§ What you are asked to do
For the data that follows, report how many lines include the string "value", and write the number alone.

§ Data to use
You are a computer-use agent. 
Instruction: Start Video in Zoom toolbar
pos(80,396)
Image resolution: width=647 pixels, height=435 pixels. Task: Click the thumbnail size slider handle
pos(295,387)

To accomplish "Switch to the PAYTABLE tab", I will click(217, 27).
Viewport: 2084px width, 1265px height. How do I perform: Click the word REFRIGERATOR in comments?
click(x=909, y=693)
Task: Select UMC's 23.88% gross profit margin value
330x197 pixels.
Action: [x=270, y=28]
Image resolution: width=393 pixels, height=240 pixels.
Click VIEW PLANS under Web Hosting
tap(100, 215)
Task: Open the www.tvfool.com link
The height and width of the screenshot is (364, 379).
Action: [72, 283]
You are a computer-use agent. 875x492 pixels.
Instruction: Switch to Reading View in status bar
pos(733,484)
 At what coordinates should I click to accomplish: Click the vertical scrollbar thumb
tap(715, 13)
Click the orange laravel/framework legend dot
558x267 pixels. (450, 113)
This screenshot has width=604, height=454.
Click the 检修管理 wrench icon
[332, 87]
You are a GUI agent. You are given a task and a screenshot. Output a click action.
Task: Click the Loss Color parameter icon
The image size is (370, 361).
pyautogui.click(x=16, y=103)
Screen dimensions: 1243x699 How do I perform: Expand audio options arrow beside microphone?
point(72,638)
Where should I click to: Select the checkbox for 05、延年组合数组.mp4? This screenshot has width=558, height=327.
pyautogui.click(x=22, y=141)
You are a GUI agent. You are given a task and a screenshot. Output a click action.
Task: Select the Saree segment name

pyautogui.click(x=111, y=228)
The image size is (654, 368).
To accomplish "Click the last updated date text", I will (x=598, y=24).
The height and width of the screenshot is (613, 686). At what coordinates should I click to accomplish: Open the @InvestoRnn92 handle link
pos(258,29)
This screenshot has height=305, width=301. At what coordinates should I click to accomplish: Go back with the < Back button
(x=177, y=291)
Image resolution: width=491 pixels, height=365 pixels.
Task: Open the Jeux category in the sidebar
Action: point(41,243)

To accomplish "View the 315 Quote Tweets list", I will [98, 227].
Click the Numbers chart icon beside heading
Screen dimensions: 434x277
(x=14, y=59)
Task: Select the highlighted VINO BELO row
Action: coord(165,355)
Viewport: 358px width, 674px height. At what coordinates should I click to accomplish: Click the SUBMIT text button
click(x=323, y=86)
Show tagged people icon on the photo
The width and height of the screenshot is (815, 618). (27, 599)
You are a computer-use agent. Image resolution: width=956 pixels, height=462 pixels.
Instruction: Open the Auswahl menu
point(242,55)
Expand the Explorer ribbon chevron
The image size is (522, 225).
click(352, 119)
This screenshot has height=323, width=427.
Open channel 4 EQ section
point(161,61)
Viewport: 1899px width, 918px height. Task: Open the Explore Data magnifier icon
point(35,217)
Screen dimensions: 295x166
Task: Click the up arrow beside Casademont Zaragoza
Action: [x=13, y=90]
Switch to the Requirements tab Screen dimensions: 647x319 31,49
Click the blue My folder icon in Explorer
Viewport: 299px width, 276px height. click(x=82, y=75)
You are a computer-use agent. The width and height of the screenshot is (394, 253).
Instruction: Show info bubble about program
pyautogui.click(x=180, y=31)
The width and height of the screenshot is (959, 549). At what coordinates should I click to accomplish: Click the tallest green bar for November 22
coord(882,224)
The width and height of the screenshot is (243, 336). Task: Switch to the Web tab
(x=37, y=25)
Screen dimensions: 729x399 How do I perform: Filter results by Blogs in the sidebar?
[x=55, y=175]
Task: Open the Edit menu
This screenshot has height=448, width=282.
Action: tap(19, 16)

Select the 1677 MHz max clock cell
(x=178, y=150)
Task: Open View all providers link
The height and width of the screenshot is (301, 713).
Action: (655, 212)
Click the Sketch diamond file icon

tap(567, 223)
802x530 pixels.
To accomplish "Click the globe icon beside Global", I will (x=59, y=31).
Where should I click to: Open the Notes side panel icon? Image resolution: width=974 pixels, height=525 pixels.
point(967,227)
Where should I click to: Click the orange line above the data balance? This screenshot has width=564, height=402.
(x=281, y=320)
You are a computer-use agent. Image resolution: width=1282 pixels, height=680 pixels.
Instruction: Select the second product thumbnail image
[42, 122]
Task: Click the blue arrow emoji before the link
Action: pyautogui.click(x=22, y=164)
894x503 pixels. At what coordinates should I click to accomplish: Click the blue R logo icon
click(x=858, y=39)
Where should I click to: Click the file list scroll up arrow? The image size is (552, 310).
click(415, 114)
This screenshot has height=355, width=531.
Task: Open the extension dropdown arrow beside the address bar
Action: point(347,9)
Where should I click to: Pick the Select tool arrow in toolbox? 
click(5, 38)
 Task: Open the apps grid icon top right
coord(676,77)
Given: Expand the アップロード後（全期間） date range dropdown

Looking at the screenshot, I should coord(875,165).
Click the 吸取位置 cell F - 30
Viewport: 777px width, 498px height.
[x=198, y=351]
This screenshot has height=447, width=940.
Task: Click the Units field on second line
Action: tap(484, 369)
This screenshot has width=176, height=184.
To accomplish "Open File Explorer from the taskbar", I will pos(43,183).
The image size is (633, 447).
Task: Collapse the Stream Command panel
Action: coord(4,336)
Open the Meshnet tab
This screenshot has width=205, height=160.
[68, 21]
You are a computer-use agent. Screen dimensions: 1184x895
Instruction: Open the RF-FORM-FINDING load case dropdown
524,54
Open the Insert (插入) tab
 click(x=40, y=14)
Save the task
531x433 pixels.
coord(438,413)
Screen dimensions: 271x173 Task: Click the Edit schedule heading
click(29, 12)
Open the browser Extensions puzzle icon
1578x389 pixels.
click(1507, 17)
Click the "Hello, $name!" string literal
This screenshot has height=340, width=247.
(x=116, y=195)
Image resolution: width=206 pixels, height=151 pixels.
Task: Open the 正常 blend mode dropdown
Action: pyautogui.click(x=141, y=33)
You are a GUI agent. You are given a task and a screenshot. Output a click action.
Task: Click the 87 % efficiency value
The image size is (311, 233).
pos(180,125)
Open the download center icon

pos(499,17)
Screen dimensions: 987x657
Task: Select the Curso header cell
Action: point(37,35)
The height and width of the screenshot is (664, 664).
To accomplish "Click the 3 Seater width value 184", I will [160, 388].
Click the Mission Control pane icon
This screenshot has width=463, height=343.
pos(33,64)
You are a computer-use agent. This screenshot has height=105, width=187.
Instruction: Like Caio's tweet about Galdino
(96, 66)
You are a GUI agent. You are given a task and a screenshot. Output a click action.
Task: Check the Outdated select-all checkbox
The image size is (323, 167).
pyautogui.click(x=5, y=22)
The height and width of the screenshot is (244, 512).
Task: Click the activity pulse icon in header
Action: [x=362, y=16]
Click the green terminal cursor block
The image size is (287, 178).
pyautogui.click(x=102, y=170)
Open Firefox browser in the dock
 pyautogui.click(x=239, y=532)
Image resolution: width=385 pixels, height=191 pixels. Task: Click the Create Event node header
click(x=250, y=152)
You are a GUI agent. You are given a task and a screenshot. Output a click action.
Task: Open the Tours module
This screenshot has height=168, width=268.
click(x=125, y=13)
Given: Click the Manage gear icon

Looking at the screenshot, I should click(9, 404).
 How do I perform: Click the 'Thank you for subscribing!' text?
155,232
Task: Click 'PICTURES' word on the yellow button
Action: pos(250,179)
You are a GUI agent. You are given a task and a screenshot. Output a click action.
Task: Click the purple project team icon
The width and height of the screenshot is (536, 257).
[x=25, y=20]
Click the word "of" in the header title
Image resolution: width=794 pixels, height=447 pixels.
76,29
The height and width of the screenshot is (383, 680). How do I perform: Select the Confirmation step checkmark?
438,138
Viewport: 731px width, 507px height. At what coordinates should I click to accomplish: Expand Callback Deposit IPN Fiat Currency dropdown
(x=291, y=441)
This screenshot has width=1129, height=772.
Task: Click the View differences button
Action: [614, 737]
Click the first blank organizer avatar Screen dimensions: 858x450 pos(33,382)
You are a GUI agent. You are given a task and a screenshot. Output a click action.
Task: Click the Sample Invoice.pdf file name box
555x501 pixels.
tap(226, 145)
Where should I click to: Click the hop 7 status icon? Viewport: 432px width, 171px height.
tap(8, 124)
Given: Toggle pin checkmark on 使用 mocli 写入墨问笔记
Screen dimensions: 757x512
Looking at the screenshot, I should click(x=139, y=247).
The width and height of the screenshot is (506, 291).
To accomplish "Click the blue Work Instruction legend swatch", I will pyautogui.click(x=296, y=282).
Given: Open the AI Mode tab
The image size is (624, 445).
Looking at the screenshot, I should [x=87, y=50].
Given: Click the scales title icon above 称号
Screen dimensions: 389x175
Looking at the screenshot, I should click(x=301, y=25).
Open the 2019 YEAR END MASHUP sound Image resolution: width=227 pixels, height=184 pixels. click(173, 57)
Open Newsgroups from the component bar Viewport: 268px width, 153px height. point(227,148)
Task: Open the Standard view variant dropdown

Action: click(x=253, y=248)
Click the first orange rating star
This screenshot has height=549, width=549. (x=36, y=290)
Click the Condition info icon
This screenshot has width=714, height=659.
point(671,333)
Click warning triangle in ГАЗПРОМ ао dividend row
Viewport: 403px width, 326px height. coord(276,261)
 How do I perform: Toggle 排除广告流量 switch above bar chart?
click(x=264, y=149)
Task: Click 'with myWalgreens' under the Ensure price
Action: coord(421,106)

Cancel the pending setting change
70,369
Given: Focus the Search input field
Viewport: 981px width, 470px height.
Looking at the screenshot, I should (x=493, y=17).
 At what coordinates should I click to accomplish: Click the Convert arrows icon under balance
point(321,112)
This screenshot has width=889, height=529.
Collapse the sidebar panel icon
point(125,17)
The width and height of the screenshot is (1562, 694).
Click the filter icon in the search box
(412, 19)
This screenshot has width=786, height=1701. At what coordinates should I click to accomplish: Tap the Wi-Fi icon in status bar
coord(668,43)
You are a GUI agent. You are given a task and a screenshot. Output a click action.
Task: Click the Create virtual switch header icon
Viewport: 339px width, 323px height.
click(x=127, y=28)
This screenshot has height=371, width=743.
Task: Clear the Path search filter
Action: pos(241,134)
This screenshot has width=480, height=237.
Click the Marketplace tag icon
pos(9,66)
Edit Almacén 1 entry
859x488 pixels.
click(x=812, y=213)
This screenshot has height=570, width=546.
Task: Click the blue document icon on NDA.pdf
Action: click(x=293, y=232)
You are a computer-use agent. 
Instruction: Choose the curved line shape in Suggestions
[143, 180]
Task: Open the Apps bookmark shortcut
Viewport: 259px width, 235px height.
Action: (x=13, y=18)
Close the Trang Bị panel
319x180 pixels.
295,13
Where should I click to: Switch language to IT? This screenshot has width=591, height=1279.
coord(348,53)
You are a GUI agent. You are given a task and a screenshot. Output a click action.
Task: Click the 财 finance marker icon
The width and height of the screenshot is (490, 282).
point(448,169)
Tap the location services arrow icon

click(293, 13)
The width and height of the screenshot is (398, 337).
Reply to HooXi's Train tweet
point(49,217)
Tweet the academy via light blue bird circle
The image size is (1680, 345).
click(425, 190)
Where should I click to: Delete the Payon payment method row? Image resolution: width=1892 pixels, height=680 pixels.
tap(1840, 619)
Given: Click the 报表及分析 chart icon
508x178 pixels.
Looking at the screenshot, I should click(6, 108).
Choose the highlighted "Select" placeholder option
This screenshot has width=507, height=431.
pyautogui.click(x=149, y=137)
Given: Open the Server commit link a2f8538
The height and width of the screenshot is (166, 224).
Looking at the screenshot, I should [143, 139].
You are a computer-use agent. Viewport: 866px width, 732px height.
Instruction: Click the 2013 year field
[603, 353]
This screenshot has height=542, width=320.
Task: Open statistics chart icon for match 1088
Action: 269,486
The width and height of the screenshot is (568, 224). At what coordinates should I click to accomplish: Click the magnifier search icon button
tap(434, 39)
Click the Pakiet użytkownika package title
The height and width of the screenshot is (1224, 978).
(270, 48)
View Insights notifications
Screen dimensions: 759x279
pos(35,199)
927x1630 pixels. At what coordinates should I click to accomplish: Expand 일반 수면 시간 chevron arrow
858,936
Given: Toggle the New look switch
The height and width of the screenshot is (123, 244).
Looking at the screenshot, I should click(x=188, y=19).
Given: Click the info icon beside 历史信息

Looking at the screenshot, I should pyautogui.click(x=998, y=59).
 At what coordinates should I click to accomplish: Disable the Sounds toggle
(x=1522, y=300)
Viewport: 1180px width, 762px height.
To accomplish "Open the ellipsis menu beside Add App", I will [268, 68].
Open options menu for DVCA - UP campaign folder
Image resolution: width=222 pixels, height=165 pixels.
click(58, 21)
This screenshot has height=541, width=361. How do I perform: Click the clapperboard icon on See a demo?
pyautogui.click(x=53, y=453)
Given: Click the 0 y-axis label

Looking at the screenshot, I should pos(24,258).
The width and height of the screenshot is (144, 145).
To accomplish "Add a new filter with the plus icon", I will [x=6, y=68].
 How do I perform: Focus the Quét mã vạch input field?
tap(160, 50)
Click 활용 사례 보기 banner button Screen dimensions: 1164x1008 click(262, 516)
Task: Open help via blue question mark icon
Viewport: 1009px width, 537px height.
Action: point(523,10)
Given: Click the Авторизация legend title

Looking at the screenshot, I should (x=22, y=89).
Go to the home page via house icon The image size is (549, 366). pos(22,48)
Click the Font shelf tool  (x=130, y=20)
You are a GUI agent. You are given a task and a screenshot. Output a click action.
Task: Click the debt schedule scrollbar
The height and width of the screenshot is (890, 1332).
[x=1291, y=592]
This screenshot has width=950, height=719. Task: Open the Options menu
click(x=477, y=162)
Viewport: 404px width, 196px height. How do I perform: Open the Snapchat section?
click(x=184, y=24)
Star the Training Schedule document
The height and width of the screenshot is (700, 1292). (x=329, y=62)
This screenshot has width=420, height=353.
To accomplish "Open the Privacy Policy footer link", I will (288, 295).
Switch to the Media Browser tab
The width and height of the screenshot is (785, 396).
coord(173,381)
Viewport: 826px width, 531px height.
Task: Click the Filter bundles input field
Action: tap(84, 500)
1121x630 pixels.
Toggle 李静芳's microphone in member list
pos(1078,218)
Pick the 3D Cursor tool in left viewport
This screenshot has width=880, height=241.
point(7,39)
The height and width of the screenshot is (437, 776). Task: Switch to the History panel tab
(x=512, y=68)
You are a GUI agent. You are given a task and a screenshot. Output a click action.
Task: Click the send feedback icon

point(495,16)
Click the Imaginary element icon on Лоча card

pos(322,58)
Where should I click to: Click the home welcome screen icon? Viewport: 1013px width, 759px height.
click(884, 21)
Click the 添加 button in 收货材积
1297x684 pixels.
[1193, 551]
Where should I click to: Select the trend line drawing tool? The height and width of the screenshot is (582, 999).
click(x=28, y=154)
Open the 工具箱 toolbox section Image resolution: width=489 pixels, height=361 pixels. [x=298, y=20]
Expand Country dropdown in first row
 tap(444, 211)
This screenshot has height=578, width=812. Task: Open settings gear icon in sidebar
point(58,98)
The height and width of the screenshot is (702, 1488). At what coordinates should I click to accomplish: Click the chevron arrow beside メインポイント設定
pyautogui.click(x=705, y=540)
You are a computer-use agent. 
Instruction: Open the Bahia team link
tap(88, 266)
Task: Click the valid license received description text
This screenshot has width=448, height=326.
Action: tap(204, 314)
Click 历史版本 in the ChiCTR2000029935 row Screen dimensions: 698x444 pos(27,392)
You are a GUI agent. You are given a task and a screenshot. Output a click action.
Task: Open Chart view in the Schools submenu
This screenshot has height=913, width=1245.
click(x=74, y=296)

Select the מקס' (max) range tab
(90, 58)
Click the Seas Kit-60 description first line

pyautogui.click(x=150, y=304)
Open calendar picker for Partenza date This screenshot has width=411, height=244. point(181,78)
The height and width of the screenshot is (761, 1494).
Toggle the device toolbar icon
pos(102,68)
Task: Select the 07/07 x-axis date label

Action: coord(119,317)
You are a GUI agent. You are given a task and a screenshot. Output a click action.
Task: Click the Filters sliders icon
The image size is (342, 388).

§ Exercise result
3